Improv Theater For Virtual Onboarding: How Improv Games Can Be Utilized For Effective Learning
With the development of technology, virtual collaboration has become more and more popular in the recent years, especially at the workplace. According to a report published in 2011, around 79% of the U.S. workers prefer to work from home and are comfortable holding a job where at least part of the time they work within a virtual workplace. The time is ripe to take advantage of this mind shift, and many forward-looking organizations have started adopting different approaches for efficient group work and best practices of collaboration into virtual settings. But just like face-to-face meetings, meetings in virtual workplace have their own advantages and challenges. In virtual environments, the non-verbal elements are limited. The lack of personal face-to-face communication is a gap that has to be overcome in all types of virtual workplace environments. So, organizations are now facing new challenges to get virtual teams onboard where it is essential to emphasize the interpersonal dynamics of virtual onboarding collaboration and establish practices for team building.

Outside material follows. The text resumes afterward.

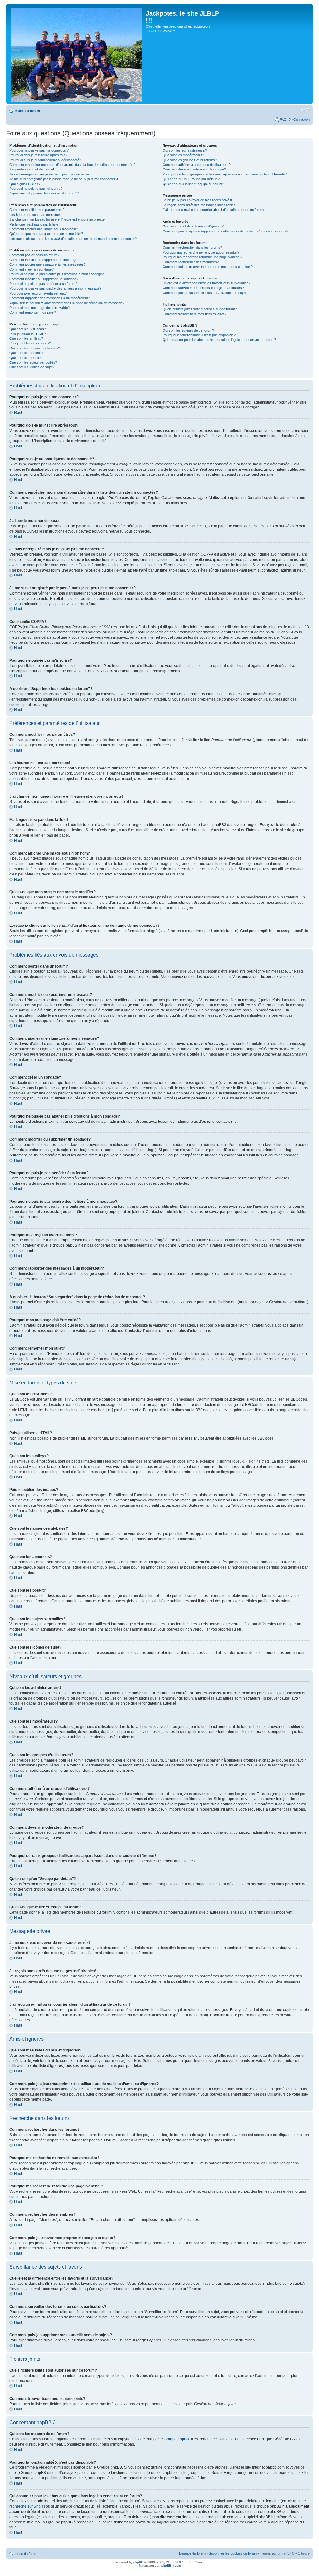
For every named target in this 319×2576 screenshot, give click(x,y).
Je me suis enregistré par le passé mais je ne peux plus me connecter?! (63, 179)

Improvisational theater games are traditionally used as an ice-breaker for theater actors to feel comfortable with other actors as well as the script of the play. The skills and processes of this technique can be introduced at the beginning or at the end of a team setting in a virtual environment to initiate communication and encourage collaboration. This can be an educational tool to develop communication skills, creative problem solving, and supportive teamwork abilities. The rules of improvisational theater, or “Improv” as it is often called, are:
- Don’t hesitate.
- Pay attention.
- Never block or negotiate.
- Always add something positive.
- Don’t be scared of silence.
Following these rules, elements of Improv can be successfully transferred from real-life settings in to virtual team sessions.
Case Study: Berlin School Of Economics And Law
An interesting experiment to adapt the elements of Improv for increasing interactivity and communication of a group of learners was conducted by the Berlin School of Economics and Law for learners who were given internships all over the world.
- A 3D learning environment was created and students met on a weekly basis for 90 minutes live in the virtual environment in form of avatars, which digitally represented the participant’s body.
- Their new area of work forced them to enter not only geographically but also professionally, interpersonally, and intercultural uncharted territory. They were required to report on their work experience and reflect on one topic of the class like dealing with difficult people, networking, culture at work, dress code, and so on in a weekly blog post using the Learning Management System.
- The virtual environment presented a classroom situation with very familiar-looking avatars that learners could relate to. In the virtual class, each student presented their internship in the form of a few slides.
- A major part of each virtual session is to practice role play with the students. The students picked one situation they had observed or wanted to solve, and described the role play situation at the end of their presentation. On account of the immersion effect, role played work really well in 3D environments; students felt less embarrassed to slip into roles.
- The concentration on the spoken word is a big advantage of playing roles with avatars. Students focused on the conversation, built arguments, and learnt to deal with problem situations in an assertive way.
- Before launching the virtual session, instructors decided to identify the Improv games suitable for each weekly supervision topic. Technical limitations were taken into consideration. The conditions of the virtual room and the movement limits of the avatar were accounted for. For instance, the body of an avatar could walk, run, jump, clap, use voice, and chat. But more complex expressions could not be included: For instance, it was impossible to smile, look grumpy, move arms, or take a bow.
- The instructors could include and successfully implement a number of Improv games:
- Animal Associative Circle: Learners take up the role of an animal they most associate themselves with and share adjectives common between the individual and the animal.
- Childhood Dream: Wild dreams of the childhood are shared, and this was a free-wheeling exercise to explore the many possibilities for us as individuals.
- Disaster And Solution: Learners are paired, and one of them is asked to share some disaster situations faced in the course of work. The other agrees and tries to find a solution to the problem.
- Fairytale Storytelling: A learner is invited to start telling a story – preferably one that all others know in the group. Fairytales work best for most learners, as they are entertaining and well-remembered. While the learner is telling the story, the instructor calls out the name of another learner who has to continue it, to the best of ability.
- ABC Story: A work-related topic is identified, and learners are asked to share a line each – the first one starting with A, the second with B, the third with C, and so on.
The overall learning outcomes of the practice sessions were definitely enriched by the improvisational games. The learners were able to evaluate their own learning experiences during the internship, along with their peers. They were able to understand the value and communication rules of professional feedback. It was a great place to practice presentation skills to share the learning experiences in a virtual group and environment. Through interesting games, they were also able to hone problem-solving techniques. But the icing on the cake was evidently the fun they had while at it! This experiment, while being a totally new concept, was a resounding success.